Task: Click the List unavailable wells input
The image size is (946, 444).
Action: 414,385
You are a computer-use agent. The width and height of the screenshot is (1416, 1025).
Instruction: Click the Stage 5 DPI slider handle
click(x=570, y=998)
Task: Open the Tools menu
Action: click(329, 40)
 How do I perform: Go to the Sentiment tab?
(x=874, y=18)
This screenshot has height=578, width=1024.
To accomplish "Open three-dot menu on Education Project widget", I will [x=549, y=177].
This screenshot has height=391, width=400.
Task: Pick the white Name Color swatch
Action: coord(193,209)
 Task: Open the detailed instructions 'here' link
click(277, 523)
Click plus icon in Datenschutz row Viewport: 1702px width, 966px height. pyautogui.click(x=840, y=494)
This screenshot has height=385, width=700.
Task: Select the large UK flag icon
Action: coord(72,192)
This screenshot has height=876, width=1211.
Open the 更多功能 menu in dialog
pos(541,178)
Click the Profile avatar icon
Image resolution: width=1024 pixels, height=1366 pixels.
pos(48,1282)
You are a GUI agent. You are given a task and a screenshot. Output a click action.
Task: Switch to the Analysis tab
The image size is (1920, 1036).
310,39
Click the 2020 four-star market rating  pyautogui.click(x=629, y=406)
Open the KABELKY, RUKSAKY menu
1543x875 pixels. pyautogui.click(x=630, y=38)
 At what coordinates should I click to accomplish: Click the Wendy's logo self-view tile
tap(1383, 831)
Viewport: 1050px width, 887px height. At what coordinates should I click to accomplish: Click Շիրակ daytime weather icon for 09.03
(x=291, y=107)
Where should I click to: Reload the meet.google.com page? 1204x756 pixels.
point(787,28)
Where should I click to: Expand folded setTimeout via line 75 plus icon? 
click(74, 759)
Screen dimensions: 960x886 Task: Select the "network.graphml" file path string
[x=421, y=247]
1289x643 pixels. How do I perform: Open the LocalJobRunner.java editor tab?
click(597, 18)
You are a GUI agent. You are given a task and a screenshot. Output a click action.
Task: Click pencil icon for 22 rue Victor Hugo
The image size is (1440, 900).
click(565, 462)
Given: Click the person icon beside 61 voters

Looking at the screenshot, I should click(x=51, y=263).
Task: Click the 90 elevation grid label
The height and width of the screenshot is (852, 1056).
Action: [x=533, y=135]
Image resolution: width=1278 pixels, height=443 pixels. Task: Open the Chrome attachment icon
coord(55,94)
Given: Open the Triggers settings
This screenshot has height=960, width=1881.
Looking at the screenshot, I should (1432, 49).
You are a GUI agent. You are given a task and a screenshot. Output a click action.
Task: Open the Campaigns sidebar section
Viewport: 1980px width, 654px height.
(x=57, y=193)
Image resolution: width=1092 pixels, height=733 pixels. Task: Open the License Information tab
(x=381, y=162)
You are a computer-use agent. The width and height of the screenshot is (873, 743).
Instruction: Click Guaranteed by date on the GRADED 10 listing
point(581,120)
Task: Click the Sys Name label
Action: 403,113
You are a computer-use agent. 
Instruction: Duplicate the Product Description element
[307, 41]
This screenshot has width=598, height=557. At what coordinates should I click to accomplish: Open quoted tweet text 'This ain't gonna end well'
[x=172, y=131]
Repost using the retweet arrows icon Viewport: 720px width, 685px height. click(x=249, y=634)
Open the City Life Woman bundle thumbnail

^^^^^^^^

§ EXERCISE DIRECTIONS: Give back exactly the lines above starting at the line where "This screenshot has height=578, width=1024." appears and ending at the line where "This screenshot has height=876, width=1211." appears, both included, with no other lines.

§ ANSWER AREA:
This screenshot has height=578, width=1024.
To accomplish "Open three-dot menu on Education Project widget", I will [x=549, y=177].
This screenshot has height=391, width=400.
Task: Pick the white Name Color swatch
Action: coord(193,209)
 Task: Open the detailed instructions 'here' link
click(277, 523)
Click plus icon in Datenschutz row Viewport: 1702px width, 966px height. pyautogui.click(x=840, y=494)
This screenshot has height=385, width=700.
Task: Select the large UK flag icon
Action: coord(72,192)
This screenshot has height=876, width=1211.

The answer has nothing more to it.